Older workers are on the political radar like never before
We've seen the Prime Minister and others proposing significant policy interventions to encourage older workers back into employment. Now it's time to improve employment support.
Luke Price, our Senior Research and Policy Manager for Work, welcomes the realisation of the challenge around older people leaving the labour market and the enormous potential if parties can get their policies right.
Sometimes working in policy can feel a little like shouting into the void. Tirelessly working on an important issue that could make a difference to people’s lives only to be met with apparent indifference from the powers that be.
But this current moment in British politics is a welcome reminder that you need to keep saying something until you are sick of saying it, then say it some more. The recent announcements from both the Conservatives and Labour on the huge challenge of older workers leaving the labour market and the need to think differently about how we support them clearly shows the issue is riding high on the priority list for both parties.

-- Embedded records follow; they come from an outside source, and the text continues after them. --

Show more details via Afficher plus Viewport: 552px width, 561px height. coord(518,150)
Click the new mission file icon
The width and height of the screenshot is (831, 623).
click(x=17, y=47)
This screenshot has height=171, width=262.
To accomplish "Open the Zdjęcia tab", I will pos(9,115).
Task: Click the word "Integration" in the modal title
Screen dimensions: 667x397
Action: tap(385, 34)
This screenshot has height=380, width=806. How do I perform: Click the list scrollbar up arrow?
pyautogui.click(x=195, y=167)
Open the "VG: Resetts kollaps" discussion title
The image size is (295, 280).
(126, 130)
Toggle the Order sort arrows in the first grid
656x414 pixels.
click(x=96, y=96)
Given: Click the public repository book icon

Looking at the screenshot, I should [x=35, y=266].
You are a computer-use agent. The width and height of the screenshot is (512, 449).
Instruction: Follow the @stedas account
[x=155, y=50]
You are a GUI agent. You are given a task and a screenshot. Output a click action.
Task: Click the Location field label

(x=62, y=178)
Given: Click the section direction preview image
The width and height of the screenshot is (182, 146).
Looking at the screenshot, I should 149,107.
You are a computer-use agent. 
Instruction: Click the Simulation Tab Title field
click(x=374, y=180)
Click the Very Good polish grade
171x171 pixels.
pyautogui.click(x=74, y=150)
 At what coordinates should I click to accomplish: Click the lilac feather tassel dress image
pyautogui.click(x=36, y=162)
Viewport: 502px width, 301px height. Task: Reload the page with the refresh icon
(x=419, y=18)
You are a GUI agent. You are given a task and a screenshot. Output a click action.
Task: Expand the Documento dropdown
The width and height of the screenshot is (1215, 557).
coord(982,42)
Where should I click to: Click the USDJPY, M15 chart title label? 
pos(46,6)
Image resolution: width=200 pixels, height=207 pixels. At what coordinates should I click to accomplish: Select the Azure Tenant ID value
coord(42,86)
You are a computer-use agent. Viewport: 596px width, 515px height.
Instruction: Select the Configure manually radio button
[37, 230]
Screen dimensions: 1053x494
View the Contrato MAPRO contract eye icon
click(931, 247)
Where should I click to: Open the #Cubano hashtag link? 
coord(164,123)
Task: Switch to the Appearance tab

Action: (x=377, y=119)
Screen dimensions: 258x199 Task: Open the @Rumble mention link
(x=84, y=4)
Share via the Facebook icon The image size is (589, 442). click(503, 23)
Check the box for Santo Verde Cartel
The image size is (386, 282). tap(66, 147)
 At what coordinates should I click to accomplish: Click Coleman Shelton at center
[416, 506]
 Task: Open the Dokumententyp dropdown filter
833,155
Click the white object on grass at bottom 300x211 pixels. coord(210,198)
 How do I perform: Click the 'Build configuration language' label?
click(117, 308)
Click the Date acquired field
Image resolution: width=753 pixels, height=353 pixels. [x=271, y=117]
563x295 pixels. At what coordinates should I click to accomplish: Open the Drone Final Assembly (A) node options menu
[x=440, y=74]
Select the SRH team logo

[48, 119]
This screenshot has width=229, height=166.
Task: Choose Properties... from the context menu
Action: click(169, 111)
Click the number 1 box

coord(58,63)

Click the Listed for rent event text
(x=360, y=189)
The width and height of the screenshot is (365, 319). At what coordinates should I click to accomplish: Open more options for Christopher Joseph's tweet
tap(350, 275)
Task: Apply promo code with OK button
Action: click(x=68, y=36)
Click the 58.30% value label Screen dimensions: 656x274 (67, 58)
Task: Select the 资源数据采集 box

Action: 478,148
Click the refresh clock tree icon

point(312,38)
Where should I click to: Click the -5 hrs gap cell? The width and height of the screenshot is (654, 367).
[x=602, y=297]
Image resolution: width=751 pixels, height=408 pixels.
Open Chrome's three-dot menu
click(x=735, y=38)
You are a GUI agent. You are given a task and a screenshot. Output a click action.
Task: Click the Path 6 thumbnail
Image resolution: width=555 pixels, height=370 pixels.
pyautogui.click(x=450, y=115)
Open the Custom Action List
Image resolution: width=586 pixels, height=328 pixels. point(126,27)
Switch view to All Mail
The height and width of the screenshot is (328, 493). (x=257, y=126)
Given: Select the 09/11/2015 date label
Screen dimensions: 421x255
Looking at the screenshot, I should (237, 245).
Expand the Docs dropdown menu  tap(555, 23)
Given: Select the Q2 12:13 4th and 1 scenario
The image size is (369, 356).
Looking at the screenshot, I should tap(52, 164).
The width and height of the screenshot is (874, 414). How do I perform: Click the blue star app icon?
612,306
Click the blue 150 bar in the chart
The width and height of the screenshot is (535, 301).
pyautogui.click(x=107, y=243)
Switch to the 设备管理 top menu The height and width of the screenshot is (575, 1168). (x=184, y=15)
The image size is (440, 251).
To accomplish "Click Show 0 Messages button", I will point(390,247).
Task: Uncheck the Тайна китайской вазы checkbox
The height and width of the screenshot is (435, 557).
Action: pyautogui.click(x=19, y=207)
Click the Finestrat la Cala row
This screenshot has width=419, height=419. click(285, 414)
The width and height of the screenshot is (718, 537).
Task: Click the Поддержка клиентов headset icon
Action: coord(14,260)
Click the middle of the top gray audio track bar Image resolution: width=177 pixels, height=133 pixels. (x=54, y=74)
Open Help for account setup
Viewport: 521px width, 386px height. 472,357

To begin with, over the Christmas period, it was reported that the Prime Minister is personally overseeing plans that would see over 50s be offered a new personal mid-life MOT that will allow them to assess their financial health and their prospects for early retirement. The assessment will also be used to help identify opportunities for part-time or flexible work, mentoring and skills training. This was followed up by reports that ministers are considering reforms to disability benefits to enable people to keep claiming if they find work and change the assessment system that encourages people to prove they are too ill to work.
Also this week, Labour’s Shadow Secretary of State for Work and Pensions, Jon Ashworth, outlined a series of proposals aimed at encouraging older people to return to employment.
The plans include new rights for flexible working arrangements including the right to work at home, the right to work fewer hours and the right to work at times that vary from week to week.
The government is also taking action on this agenda through their support for a bill that would give employees the right to request flexible working from day one of a new job. Once passed, this bill should bring significant benefits to workers, who currently have to wait until six months of employment to make flexible working requests.
The real work must now begin to make these proposals a reality and deliver the changes needed to bring material benefits to people’s lives and the economy.
It's great to hear those across the political spectrum recognise the importance of older workers, and the need to spread access to flexible work and back-to-work support. We know from ONS surveys that flexible working is the most important factor amongst older workers considering a return to work. Being able to work from home is also a major priority for 1 in 8 older workers contemplating returning to the workplace.
It's promising that new findings indicate that managers are more positive about flexible working than they have ever been with the vast majority believing that it increases productivity. Any messaging or signalling from government that all employers should be singing from this hymn sheet can only help to raise that flexible working positivity further.
There has also, rightly, been talk about how best to engage potential jobseekers and offer support outside of the Jobcentre in an effort to “de-stigmatise” the return to work.
Our evidence shows that bringing employment support to settings where we are comfortable can make a big difference. At present, older workers have to access support through the Jobcentre, even schemes tailored for them such as the 50Plus Champions. For a number of reasons, this might be an unappealing prospect for older workers and so instead they plough a lone furrow without the support they might need or simply decide to ride out the financial storm in retirement, regardless of how tough their situation might get.
We at Ageing Better would love to see all political parties be even bolder and take this de-stigmatising work even further: offering back-to-work support outside of the benefits regime entirely which could encourage a much greater range of people to seek help.
One way the government could make this happen quickly is by bringing forward the Shared Prosperity Funding for skills and employment support, so that it is available in the next financial year. This would allow the experienced network of community-based employment support providers to use their knowledge to tackle the immediate inactivity crisis, and create an opportunity for innovative new approaches to be tested.
We also welcome ambitions to build on the success of partnerships with the voluntary and private sector working at a local level as well as concentrating more resources to local communities. We're a close partner of the Greater Manchester Combined Authority, which has been working with people aged 50+ and local organisations to develop new services that provide more effective employment support for this older age group.
So, we know from experience the many benefits of having solutions that are grounded in the locality, that grapple with the challenges of a specific area and which listen to and use people’s experiences to improve what has gone before. The current political focus on older workers is welcome. The real work must now begin to make these proposals a reality and deliver the changes needed to bring material benefits to people’s lives and the economy.